I AM proud of the public debate stirred up over the years by this column, and of the reader response generated by my simple prose. We have discussed worthy subjects such as shock hospital service cuts, crippling council tax increases, unfair speed cameras and frightening road hazards.

But none of these topics have come close to causing the type of reader feedback generated by a piece I penned last week.

No, it wasn’t the emotive outpouring on the destruction of the maple tree on The Rye, which was the main article on the page.

Instead, the public went absolutely bonkers over the trivial four-paragraph filler piece beneath this – about the letters ‘GRY’.

I told how I’d been left scratching my head over the answer to a pub quiz question which asked which three words in the English language ended with those letters.

HUNGRY and ANGRY were the obvious first answers, but then like everyone else I’d asked, I was completely stumped after that.

So I called upon the good people of Bucks to help me find the third word.

And I had to give a gry, er I mean wry, smile when I looked at my email inbasket on Monday morning – because readers had responded in their droves.

The most common answer was AGGRY – decorated glass beads used as ornaments in West Africa.

Several emailers came up with this – and my thanks go to Jackie Kay, Viv Crabb and Brian Lawrence among others.

But the story does not end there.

Brian Lawrence then wrote again to say he had found AHUNGRY – which is overcome with need for food. “It is archaic, but is in the dictionary,” he told me.

But others, such as Gary Parker and Jason Cashman, found a different take on the whole subject.

“It is ENERGY – the GRY do not have to be in order,” said Gary.

Chris Rowan, from Hazlemere, found an online crossword solver which told him PUGGRY was a word. It is a light scarf wound around hat or helmet to protect the head from the sun.

But how could this word suddenly appear out of the blue, I wondered, and was it correct?

Ed Lord, from Holmer Green, cleared up this point with the most convincing response of them all.

“The answer is there is no third word in the active English language – there are some 124 that are obsolete or are compound words,” said Ed.

A couple of readers kindly sent me google links to articles on the internet. I decided to print them off for ease of reading – and then caused a paper shortage in the Star offices because of the extraordinary lengths of the articles written on this humble subject.

Wikipedia, the internet encyclopaedia, says the riddle of GRY has no good answer, yet it has become ‘the most frequently-asked word puzzle’.

Its earliest origins can be traced back to 1975 when Merriam-Webster, publishers of the leading American dictionaries, received a letter from Patricia Lasker of Brooklyn in New York.
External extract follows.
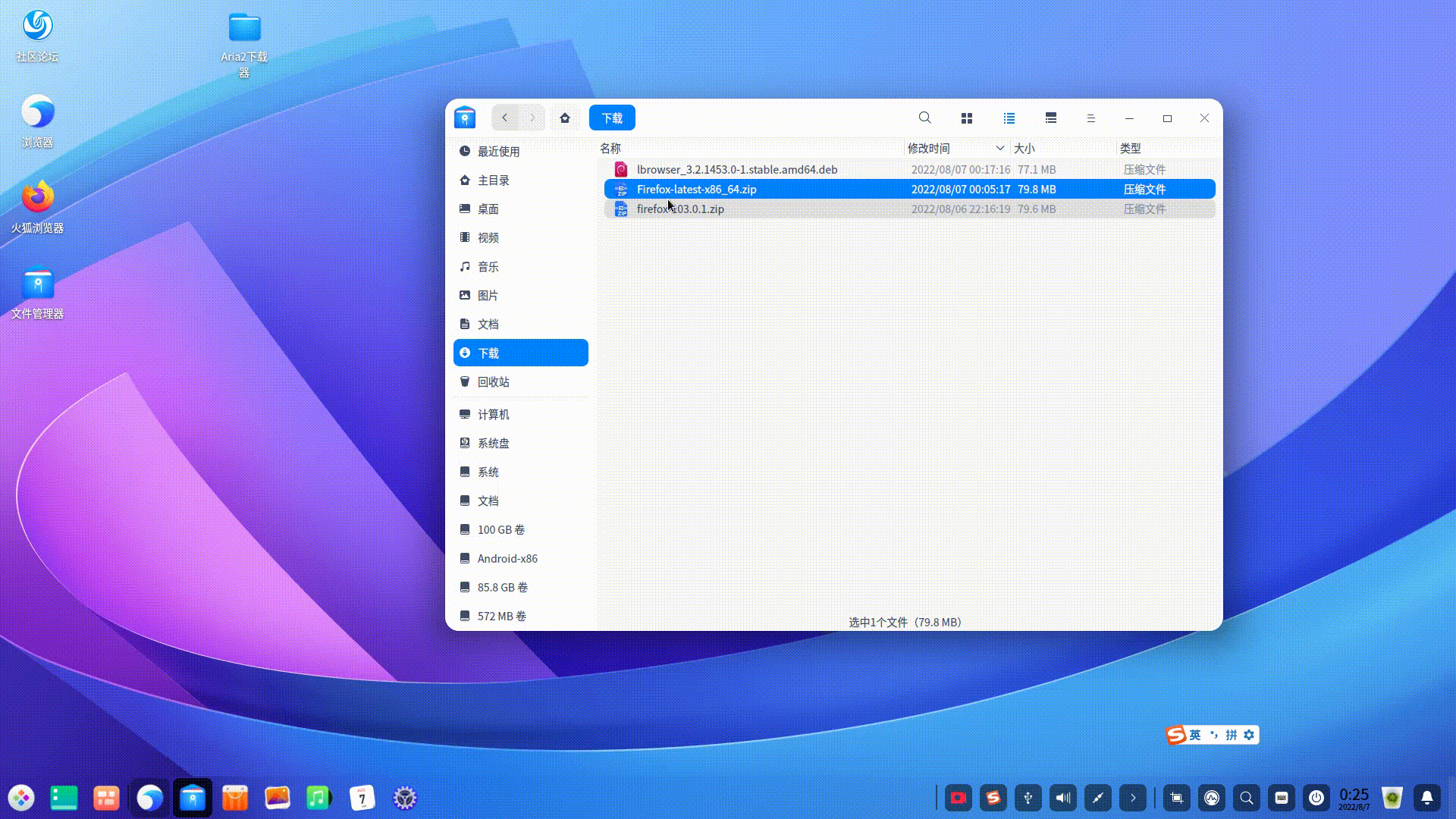Open search in the file manager toolbar
This screenshot has width=1456, height=819.
click(924, 118)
She said her manager had heard the question on a quiz show.

Since that time, the dictionary company has received about four letters each year asking the same question.
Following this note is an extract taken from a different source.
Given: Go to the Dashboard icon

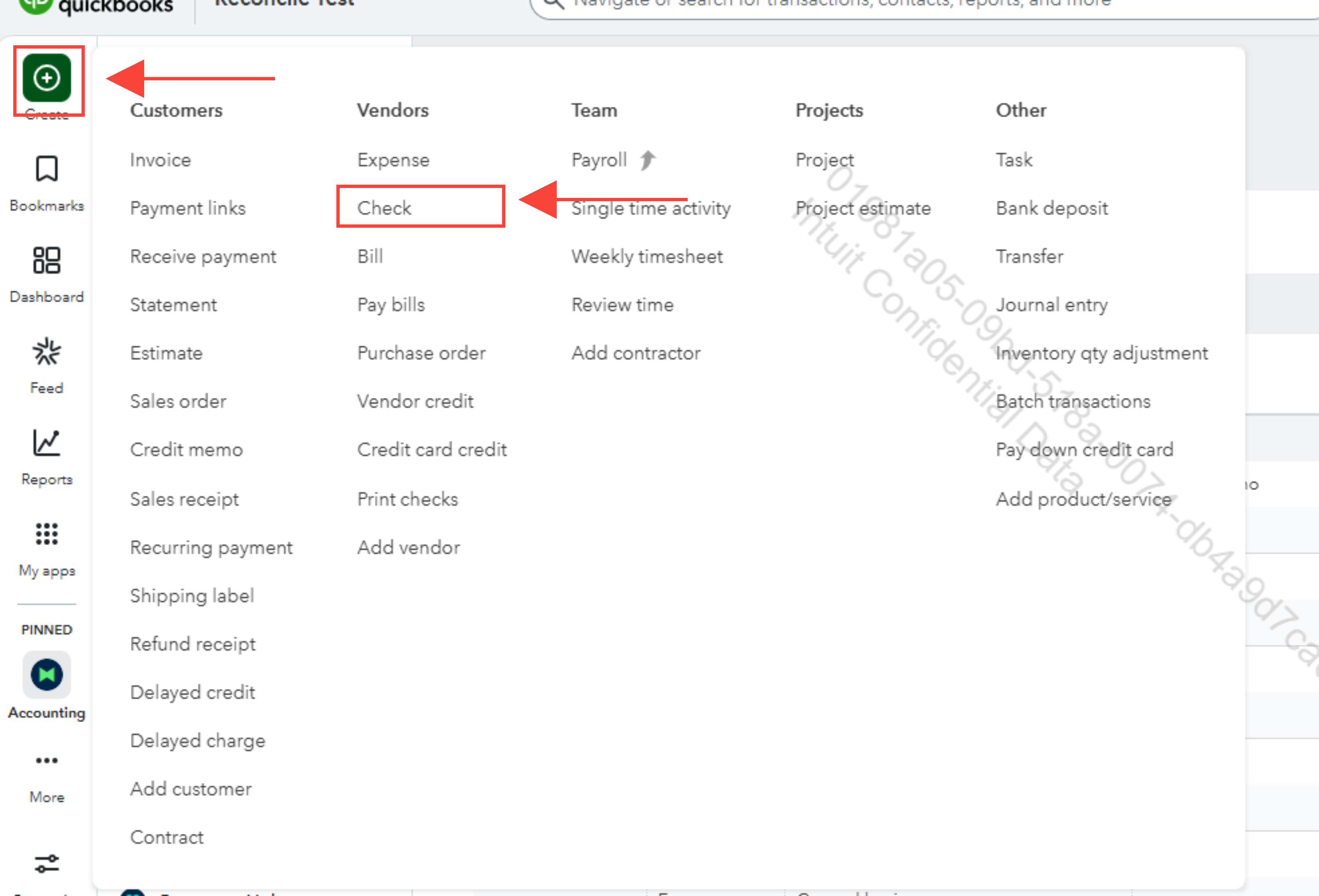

Wikipedia reveals there are lots of trick versions of the riddle, such as the ENERGY answer from Gary Parker and Jason Cashman.

For instance, there is a phonetic version where you say you want to know the three words that end in GREE including HUNGRY and ANGRY. The answer, of course, is AGREE.

On and on the debate went – to the point where my eyes began going round in circles from reading the different permutations for a meaningless word puzzle.

Hey, I know – does anyone out there fancy talking about council tax again?